Iceotope says its precision liquid cooling technology has achieved chip-level cooling up to and beyond 1000W, reaching an important industry milestone for overcoming the challenges of rising thermal design power.

With high-performance servers for AI workloads causing a rise in chip, server, and rack density and heat levels, data center operators are increasingly seeking sustainable liquid cooling solutions that can stop equipment from overheating and causing performance issues.

Iceotope logo in ice
– PSD Ice Art

In a new report published by the immersion cooling specialist, the company claims that, at a flow rate of 7 l/min, Iceotope’s copper-pinned KUL SINK achieved a thermal resistance of 0.039 K/W when a 1000W heat load was applied to an Intel thermal emulator. This means that when compared in like-for-like tests, the thermal performance of Iceotope’s liquid cooling solution provides an 11.4 percent improvement over other best-in-class tank immersion solutions.
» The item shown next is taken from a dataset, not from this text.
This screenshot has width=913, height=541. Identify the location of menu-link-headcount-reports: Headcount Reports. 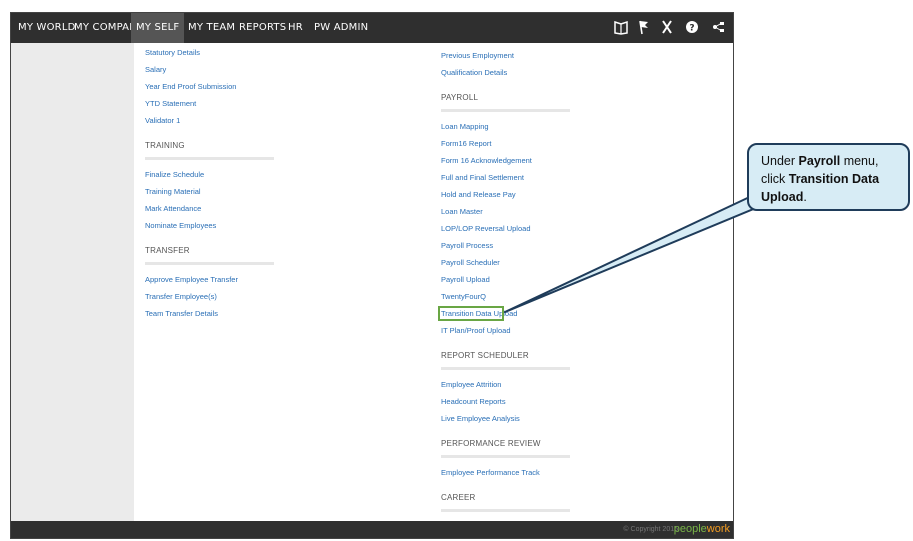
(474, 402).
In addition, the tests found that thermal resistance remained almost constant at a given flow rate as the power was increased from 250W to 1000W, which Iceotope says demonstrates that testing at 1500W will yield the same consistency.

“Iceotope Precision Liquid Cooling technology has achieved an important industry milestone by demonstrating enhanced thermal performance capability compared to other competing liquid cooling technologies,” said Neil Edmunds, VP of product management at Iceotope.

“We are confident that future testing of our standard solution at elevated power levels will demonstrate further inherent cooling capability. Iceotope are also continuing to develop new solutions which enable even higher roadmap power levels to be attained in a safe, sustainable and scalable way.”

Founded in 2012, Sheffield-based Iceotope offers four precision liquid cooling solutions – Kul DC. Kul Micro DC, Kul Extreme, and Kul RAN – which reduce energy and water consumption and offer extreme cooling performance for data centers.

In 2022, Iceotope partnered with Meta to re-engineer an air-cooled storage system to be cooled by liquid, demonstrating that immersion cooling can be safely used with hard drive storage.

Rival cooling company JetCool last year told DCD that it was cooling undisclosed ‘bespoke’ chips that use 1500W.